Passage to read:
───
I soon realized not visiting the OB-GYN was a huge mistake. After scheduling an emergency appointment for an ultrasound, the results confirmed what my doctor suspected. Fibroids were the culprit of what had been affecting my physical, emotional and reproductive health. Six, to be exact. 

Uterine fibroids, also called just “fibroids,” are tumors made of smooth muscle cells and fibrous connective tissue that develop in the uterus, according to UCLA Health. The “most important characteristic of fibroids is that they’re almost always benign, or noncancerous,” UCLA reports, noting that studies show fibroids grow at different rates and that “they can range from the size of a pea to (occasionally) the size of a watermelon.”

This summer I finally underwent surgery to hopefully bring an end to the debilitating symptoms I’d been suffering through for years. As my fibroids grew larger, over time my uterus became deformed and the growth blocked the opening of my cervix. Because of this, a scheduled 2 1/2-hour surgical procedure lasted almost five hours. The doctor made an incision about 3 to 4 inches along my bikini line to remove the six fibroids during my abdominal myomectomy. A small telescope (hysteroscope) was also inserted through my vagina and cervix and into my uterus so the doctor could see inside my uterus and take out a cervical polyp.

During my recovery period, I found comfort in knowing that I wasn’t alone. However, my support system of Black women who experienced the same symptoms was an all too familiar tune. Many women I spoke to admitted that they had no symptoms, suffered from severe symptoms or did not recognize the signs, which created a blurred line between normal and abnormal, resulting in a delay on their end in seeking treatment. But how did we all get to this point?

Some reasons for these issues are unknown. But we do know Black women tend to be younger when they get fibroids and have larger and more numerous tumors, according to Management of Uterine Fibroids from the Agency for Healthcare Research and Quality. And “by age 49, more than 70 percent of white women and 84 percent of African American women have fibroids documented by imaging or surgical records,” the agency confirms.
───
Information supplied:
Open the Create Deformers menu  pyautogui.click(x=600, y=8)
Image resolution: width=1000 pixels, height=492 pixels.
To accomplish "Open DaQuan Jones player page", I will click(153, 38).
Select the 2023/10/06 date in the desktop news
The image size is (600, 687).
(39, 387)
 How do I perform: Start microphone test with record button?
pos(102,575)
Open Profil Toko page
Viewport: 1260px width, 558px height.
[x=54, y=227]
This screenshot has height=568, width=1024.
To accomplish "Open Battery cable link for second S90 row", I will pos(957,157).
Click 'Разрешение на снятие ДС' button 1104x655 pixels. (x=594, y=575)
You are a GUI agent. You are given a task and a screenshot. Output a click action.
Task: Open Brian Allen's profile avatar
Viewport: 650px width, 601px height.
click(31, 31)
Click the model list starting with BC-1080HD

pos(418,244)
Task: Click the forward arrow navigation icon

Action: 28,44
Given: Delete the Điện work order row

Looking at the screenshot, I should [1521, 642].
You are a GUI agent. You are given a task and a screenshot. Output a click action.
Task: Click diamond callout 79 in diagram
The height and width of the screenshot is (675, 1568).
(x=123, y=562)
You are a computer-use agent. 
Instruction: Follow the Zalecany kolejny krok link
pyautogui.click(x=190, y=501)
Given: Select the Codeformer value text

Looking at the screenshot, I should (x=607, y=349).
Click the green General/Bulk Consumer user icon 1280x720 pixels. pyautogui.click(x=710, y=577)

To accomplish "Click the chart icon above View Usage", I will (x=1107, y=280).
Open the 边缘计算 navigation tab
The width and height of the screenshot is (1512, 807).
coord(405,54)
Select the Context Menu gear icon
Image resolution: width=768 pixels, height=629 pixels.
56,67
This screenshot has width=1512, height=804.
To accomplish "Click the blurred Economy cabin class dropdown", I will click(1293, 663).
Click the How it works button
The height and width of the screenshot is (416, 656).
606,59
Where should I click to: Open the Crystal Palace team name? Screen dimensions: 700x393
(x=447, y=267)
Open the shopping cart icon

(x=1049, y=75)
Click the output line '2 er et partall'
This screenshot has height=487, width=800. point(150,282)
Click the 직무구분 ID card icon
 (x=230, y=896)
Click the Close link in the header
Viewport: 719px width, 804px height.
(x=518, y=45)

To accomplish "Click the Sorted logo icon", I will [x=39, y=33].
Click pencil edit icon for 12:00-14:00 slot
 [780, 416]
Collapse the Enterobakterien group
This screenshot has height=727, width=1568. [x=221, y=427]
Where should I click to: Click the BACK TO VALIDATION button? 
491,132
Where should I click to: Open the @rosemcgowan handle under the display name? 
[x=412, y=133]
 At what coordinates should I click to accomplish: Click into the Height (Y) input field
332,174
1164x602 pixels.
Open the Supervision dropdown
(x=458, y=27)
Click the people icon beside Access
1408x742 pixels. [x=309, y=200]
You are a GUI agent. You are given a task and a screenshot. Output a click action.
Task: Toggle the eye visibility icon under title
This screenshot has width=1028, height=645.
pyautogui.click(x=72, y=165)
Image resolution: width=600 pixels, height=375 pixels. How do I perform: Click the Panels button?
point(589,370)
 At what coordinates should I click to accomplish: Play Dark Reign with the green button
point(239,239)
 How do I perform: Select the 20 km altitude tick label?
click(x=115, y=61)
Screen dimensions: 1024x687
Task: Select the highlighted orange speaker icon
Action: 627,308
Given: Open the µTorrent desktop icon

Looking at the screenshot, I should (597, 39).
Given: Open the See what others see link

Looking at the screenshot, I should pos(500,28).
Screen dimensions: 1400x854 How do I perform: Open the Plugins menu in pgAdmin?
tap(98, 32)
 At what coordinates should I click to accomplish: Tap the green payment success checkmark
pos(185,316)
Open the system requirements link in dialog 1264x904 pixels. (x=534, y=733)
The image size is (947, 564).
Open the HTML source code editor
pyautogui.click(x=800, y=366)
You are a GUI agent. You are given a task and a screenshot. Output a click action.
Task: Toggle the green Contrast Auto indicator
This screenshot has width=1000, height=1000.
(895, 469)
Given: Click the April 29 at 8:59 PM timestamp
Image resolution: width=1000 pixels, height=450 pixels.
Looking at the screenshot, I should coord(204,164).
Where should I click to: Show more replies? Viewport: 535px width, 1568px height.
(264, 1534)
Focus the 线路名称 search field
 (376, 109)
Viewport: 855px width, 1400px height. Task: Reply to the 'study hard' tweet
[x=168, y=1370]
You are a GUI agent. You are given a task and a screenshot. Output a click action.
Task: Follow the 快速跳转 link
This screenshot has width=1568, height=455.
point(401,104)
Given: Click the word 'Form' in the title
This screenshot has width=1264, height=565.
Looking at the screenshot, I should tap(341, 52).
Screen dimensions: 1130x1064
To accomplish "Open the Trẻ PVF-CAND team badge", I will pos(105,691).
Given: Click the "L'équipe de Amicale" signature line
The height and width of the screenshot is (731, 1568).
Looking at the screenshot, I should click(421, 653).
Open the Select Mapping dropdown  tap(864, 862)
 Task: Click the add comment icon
───
Directions:
**A)** Does each statement agree with the passage about uterine fibroids? For each one, answer yes or no and quote the exact words that decide it. (i) The ultrasound showed six fibroids. (ii) The surgery took about as long as scheduled. (iii) UCLA Health says fibroids are almost always cancerous.
**B)** Return the part of the passage about uterine fibroids starting at "I soon realized" and ending at "to be exact.".
**C)** Resume the passage about uterine fibroids after its last sentence.
The listing has nothing to do with the passage about uterine fibroids.

Outputs by task:
**A)**
(i) Yes: "Six, to be exact."
(ii) No: "a scheduled 2 1/2-hour surgical procedure lasted almost five hours"
(iii) No: "they’re almost always benign, or noncancerous"

**B)**
I soon realized not visiting the OB-GYN was a huge mistake. After scheduling an emergency appointment for an ultrasound, the results confirmed what my doctor suspected. Fibroids were the culprit of what had been affecting my physical, emotional and reproductive health. Six, to be exact.

**C)**
This entire ordeal took a heavy toll on my self-esteem and well-being and created a great deal of emotional distress. But post-surgery, I can honestly say my mind is at ease, my body is continually healing and I feel a sense of relief. I’m no longer emotionally exhausted due to the lingering uncertainty.

Looking back, here’s what I wish I knew.

When the body speaks, listen. I think being aware of the body-mind connection is essential to your overall health. I’ve learned negative energy, stress and trauma can show up in our bodies in various forms and trigger health effects. In finding balance, I’ve been intentional in equally nourishing my mind, body and spirit. It has helped me during my healing journey and played a tremendous role in strengthening my mental and physical interconnectedness.

Seek answers. The key to good communication and building a genuine relationship with your health care provider is to ask questions. Building trust with your provider can lead to quality health care results. Be proactive in your pursuit to learn about the ever changing dynamics of your body. Your health is wealth, and both you and your provider play an important role.

Don’t skip recommended exams. Even if you’re seemingly in tip-top shape, staying up to date with recommended screenings can be beneficial for your long-term health. Early intervention and preventative care can help spot irregularities and prevent health issues in the future. So, talk to your provider about which health screenings she recommends, even after perimenopause or menopause.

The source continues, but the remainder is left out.